*Directions for this task:*
At the line with "飲料（お酒以外） (406, 2378)", start repeating the data, and continue line by line through the final line, exactly.

[Collection entries]
BEGIN

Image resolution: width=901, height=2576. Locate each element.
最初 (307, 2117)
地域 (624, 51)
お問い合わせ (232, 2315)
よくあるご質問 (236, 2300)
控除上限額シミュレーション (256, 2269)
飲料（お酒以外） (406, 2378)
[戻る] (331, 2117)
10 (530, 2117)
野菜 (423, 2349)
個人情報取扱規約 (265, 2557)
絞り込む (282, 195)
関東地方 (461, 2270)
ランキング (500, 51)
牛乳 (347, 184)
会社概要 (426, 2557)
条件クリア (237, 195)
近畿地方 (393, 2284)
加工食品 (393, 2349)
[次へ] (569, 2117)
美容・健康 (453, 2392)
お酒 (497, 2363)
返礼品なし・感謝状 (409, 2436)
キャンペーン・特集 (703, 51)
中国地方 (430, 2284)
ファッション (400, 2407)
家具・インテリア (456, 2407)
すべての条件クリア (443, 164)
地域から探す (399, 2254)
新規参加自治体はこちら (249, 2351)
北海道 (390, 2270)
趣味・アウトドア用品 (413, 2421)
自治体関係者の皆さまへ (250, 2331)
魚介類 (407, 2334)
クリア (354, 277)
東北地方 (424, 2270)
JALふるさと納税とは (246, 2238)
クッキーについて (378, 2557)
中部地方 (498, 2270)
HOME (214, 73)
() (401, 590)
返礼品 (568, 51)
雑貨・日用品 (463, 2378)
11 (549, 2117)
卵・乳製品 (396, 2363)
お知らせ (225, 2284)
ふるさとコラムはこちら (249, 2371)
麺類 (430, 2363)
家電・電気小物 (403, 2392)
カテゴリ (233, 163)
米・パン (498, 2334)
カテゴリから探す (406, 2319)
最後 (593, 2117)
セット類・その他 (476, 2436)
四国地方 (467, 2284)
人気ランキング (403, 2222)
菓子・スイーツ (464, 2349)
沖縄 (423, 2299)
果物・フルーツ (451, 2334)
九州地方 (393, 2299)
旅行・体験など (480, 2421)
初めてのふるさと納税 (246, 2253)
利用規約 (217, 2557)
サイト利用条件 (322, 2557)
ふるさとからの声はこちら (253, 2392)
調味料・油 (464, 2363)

END

*Task answer:*
飲料（お酒以外） (406, 2378)
[戻る] (331, 2117)
10 (530, 2117)
野菜 (423, 2349)
個人情報取扱規約 (265, 2557)
絞り込む (282, 195)
関東地方 (461, 2270)
ランキング (500, 51)
牛乳 (347, 184)
会社概要 (426, 2557)
条件クリア (237, 195)
近畿地方 (393, 2284)
加工食品 (393, 2349)
[次へ] (569, 2117)
美容・健康 (453, 2392)
お酒 (497, 2363)
返礼品なし・感謝状 (409, 2436)
キャンペーン・特集 (703, 51)
中国地方 (430, 2284)
ファッション (400, 2407)
家具・インテリア (456, 2407)
すべての条件クリア (443, 164)
地域から探す (399, 2254)
新規参加自治体はこちら (249, 2351)
北海道 (390, 2270)
趣味・アウトドア用品 (413, 2421)
自治体関係者の皆さまへ (250, 2331)
魚介類 (407, 2334)
クリア (354, 277)
東北地方 (424, 2270)
JALふるさと納税とは (246, 2238)
クッキーについて (378, 2557)
中部地方 (498, 2270)
HOME (214, 73)
() (401, 590)
返礼品 (568, 51)
雑貨・日用品 (463, 2378)
11 (549, 2117)
卵・乳製品 (396, 2363)
お知らせ (225, 2284)
ふるさとコラムはこちら (249, 2371)
麺類 (430, 2363)
家電・電気小物 (403, 2392)
カテゴリ (233, 163)
米・パン (498, 2334)
カテゴリから探す (406, 2319)
最後 (593, 2117)
セット類・その他 (476, 2436)
四国地方 (467, 2284)
人気ランキング (403, 2222)
菓子・スイーツ (464, 2349)
沖縄 (423, 2299)
果物・フルーツ (451, 2334)
九州地方 (393, 2299)
旅行・体験など (480, 2421)
初めてのふるさと納税 (246, 2253)
利用規約 (217, 2557)
サイト利用条件 (322, 2557)
ふるさとからの声はこちら (253, 2392)
調味料・油 (464, 2363)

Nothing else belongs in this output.